Durante la giornata di giovedì 20 aprile abbiamo avuto l’occasione di vedere in anteprima il nuovo film targato Marvel Studios dedicato ai Guardiani della Galassia. Questa pellicola è “soltanto” il quindicesimo pezzo di un puzzle ancor più grande che arriverà a coinvolgere ogni singolo aspetto, ogni singolo personaggio, ogni singola idea che è stata cinematograficamente rappresentata sino ad ora.

Doveroso inoltre sottolineare quanto l’universo si sia evoluto non solo quantitativamente ma soprattutto qualitativamente. Sembra essere passato davvero poco tempo da quando nelle sale cinematografiche ha esordito un piacevole action movie di nome Iron Man seguito da un mediocre The Incredible Hulk, ed ora, a distanza di 9 anni, ritroviamo personaggi non particolarmente conosciuti alle masse fare presa sui cuori e le menti degli spettatori di tutto il mondo.

Nel 2014 James Gunn ci ha proposto per la prima volta la sua visione de I Guardiani della Galassia mettendo insieme un gruppo eterogeneo e variopinto che, a suon di scazzottate e musica anni 80, hanno dimostrato quanto un film di supereroi possa essere un prodotto di puro intrattenimento ma anche un ottimo esercizio di stile registico.
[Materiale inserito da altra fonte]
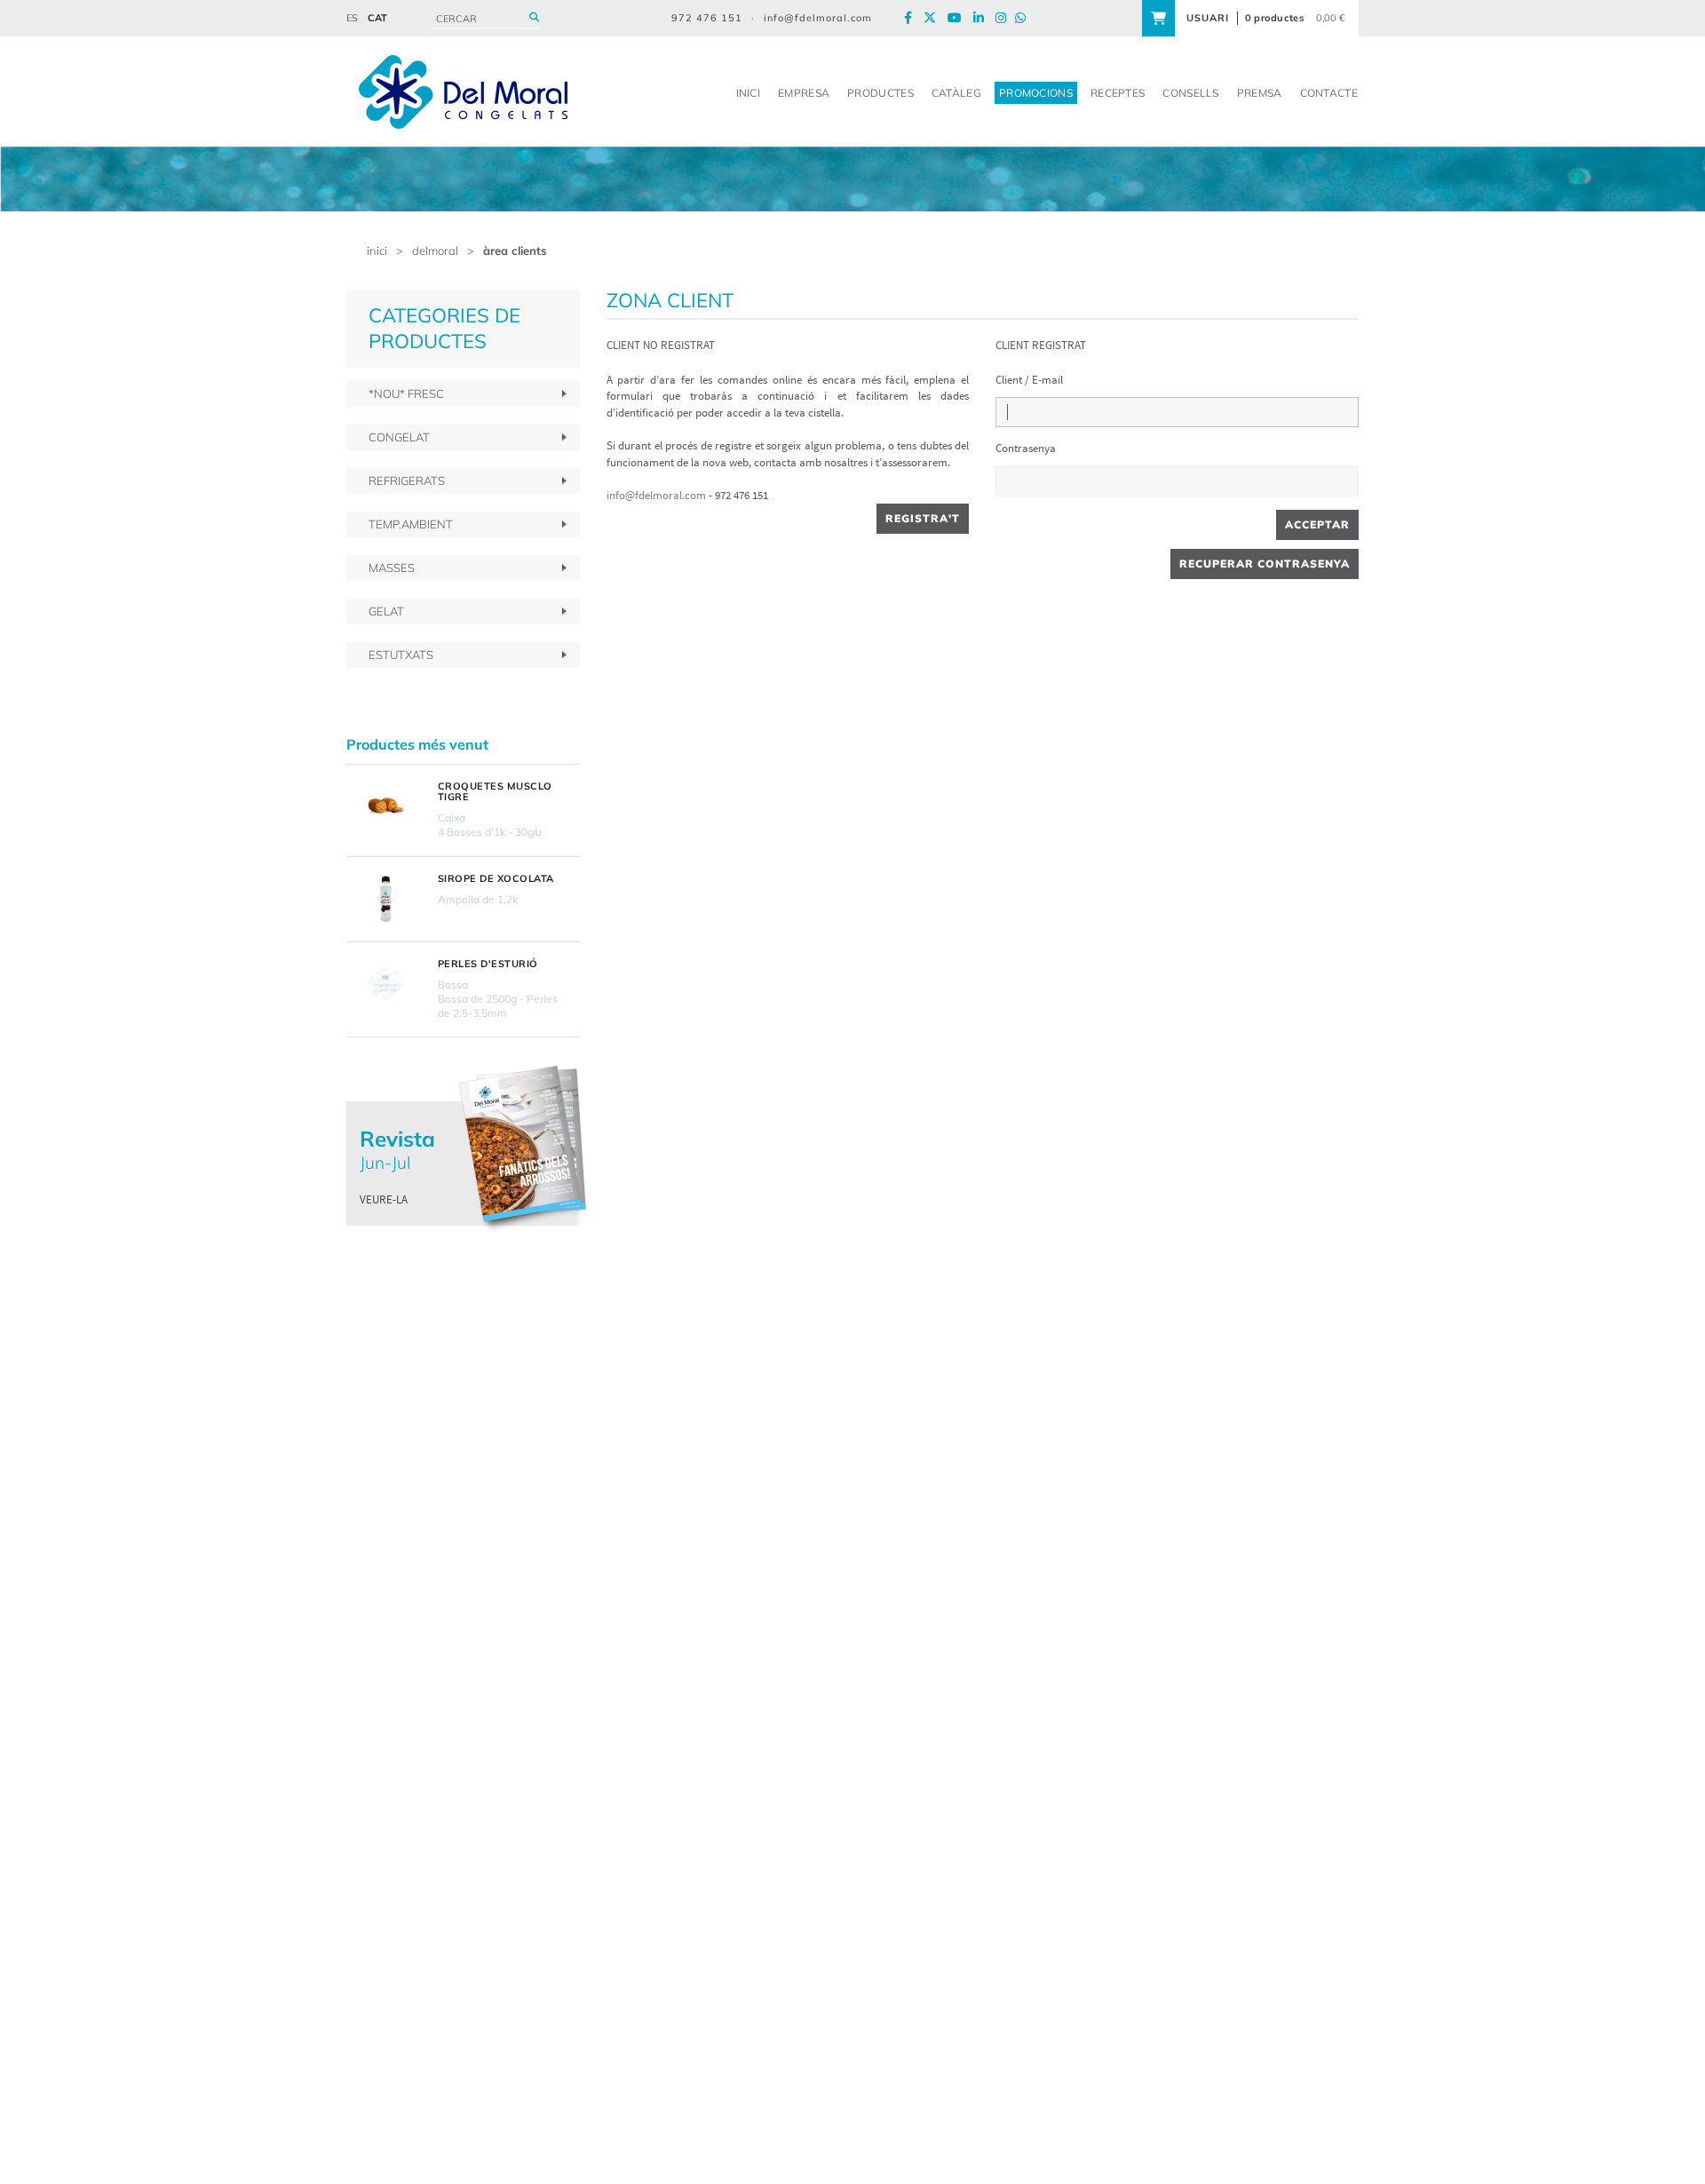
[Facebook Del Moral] (912, 18)
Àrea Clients (515, 250)
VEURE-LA (384, 1199)
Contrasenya (1025, 448)
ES (352, 18)
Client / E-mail (1029, 379)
Ed è così che ci ritroviamo a parlare del secondo capitolo del brand, riprendendo da dove ci siamo lasciati: Ronan l’accusatore è stato sconfitto, la Gemma dell’Infinito è al sicuro ed il gruppo si è consolidato come veri difensori dell’universo.

Una battaglia contro una creatura paradimensionale, uno scontro a fuoco con le navette di un impero, le mirabolanti avventure di Rocket Raccoon accompagnato da quel ringiovanito “rametto” di nome Groot, sono solo alcuni degli eventi che faranno da contorno ad una pellicola che prova a raccontare una storia già vista in un modo tutto nuovo. Da qui vogliamo partire, da una trama che abbiamo già potuto riscontrare in una miriade di pellicole differenti che racconta un viaggio, un ritrovamento, una riunione e di quanto questi eventi possano apparire piacevoli e sconvolgenti contemporaneamente. Una storia che appare semplice, intuibile e a tratti addirittura prevedibile ma che nonostante ciò non perde l’occasione di raccontarsi sotto una luce nuova e completamente differente da quanto è già stata mostrata in passato ed, ovviamente, inserendola all’interno di un universo narrativo che, già dalla sua controparte cartacea, punta non solo a divertire ma soprattutto a spingere lo spettatore a rispecchiarvisi.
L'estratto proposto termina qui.